Primeiro o pai e depois o filho voltaram para as montanhas e, com o conhecimento adquirido, aprimoraram o cultivo no solo árido.

Lentamente a vida foi melhorando e, como o antigo aprendiz pôde ver, a família passou a ter mais conforto e fartura.

Muitas vezes na vida nos comportamos como a família com a velha vaquinha. Ficamos conformados com uma situação suportável, sem coragem de buscar o novo. Aceitamos viver em situações apenas razoáveis por medo de fracassar ao tentar algo melhor.

O fracasso pode nos impulsionar para melhorar, porém o medo de arriscar nos condena a uma vida medíocre

Quantas pessoas passam a vida em trabalhos que apenas lhes sustentam ou em relacionamentos que não lhes satisfazem, apenas por medo de apostar no novo e falhar?

Uma situação “mais ou menos” é muito pior do que uma “péssima”. Podemos viver a vida toda em um casamento mais ou menos, em um emprego mais ou menos e ser mais ou menos felizes

Já quando a situação é péssima, dificilmente nos acomodamos. Precisamos nos encher de coragem e agir para melhorar.

Se sua vida está mais ou menos, busque a coragem que você tem (mesmo que ela esteja tão bem escondida que você chegue a pensar que ela não existe) e persiga o novo, mesmo sabendo que as chances de fracassar são grandes.

O sucesso é doce, e o fracasso é amargo; mas só reconhecemos verdadeiramente a doçura quando experimentamos o sabor amargo. 

O fracasso é o sucesso com sinal trocado. Tanto um quanto outro podem ser excelentes professores, desde que tenhamos ouvidos para o que eles têm a dizer.

Não conheço uma só pessoa que não tenha fracassado ao perseguir o sucesso.

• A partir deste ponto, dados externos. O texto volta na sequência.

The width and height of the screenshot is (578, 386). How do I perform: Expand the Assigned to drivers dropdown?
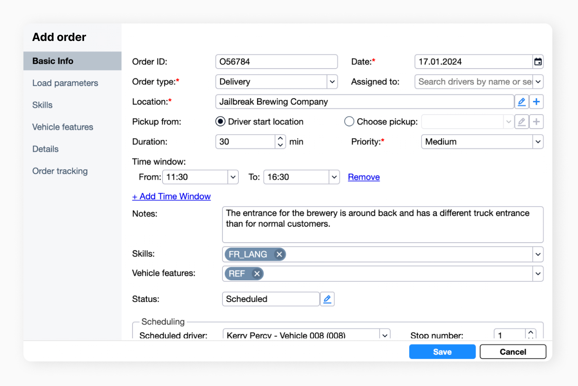pyautogui.click(x=538, y=82)
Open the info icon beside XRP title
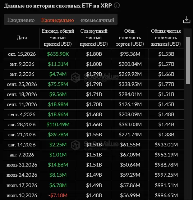 pyautogui.click(x=117, y=6)
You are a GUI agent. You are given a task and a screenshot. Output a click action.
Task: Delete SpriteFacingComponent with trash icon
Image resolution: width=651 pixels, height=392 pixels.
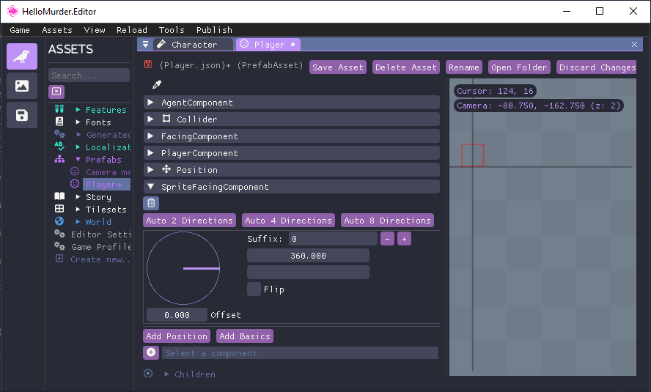click(150, 203)
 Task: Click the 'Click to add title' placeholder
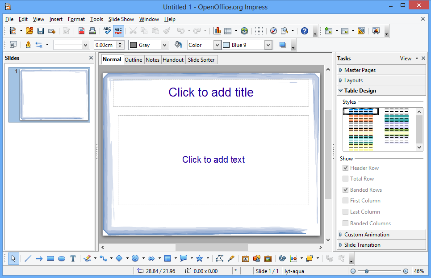point(211,93)
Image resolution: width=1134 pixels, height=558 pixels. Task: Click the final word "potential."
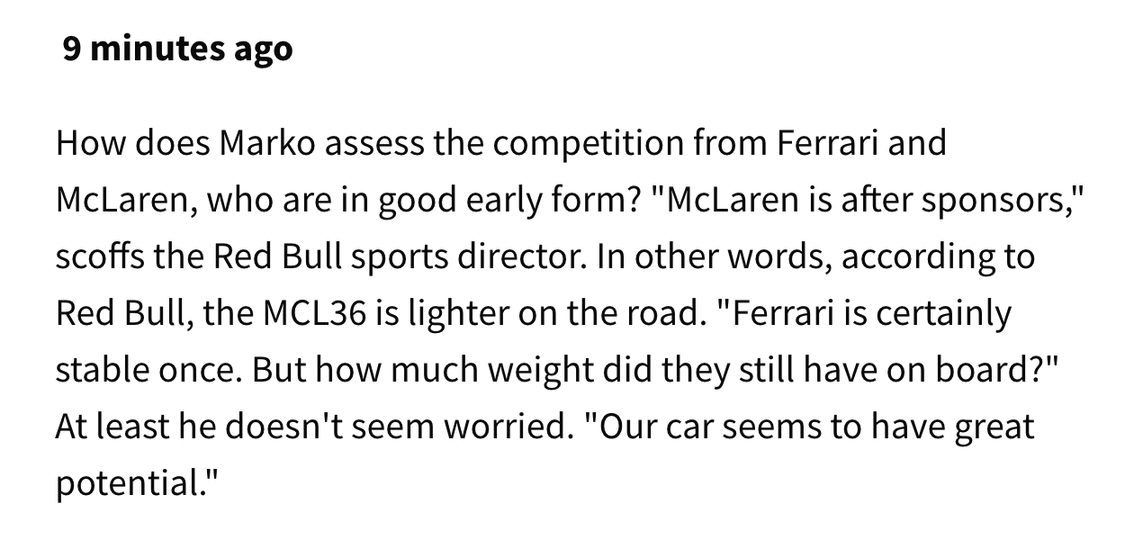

Só não fracassa quem nunca tenta, quem se contenta em viver mais ou menos.

Não fique paralisado pelo medo

O ano que está acabando jogou muitas das nossas vaquinhas no precipício. Trouxe, para muitos, enorme sofrimento, e sobre isso nada se pode fazer. Tudo que podemos agora é decidir o que faremos com as marcas que esta crise deixou nas nossas vidas.

Vamos permitir que ela destrua nossos sonhos? Ou ela vai redobrar nossa disposição e nossa garra para fazer 2021 e todos os anos seguintes serem melhores do que o ano que passou?

É importante não nos deixarmos paralisar pelo medo

Precisamos derrubar as cercas da opinião alheia e correr atrás dos nossos sonhos enquanto é tempo.

Desejo a você um 2021 de muita coragem para lutar por seus sonhos.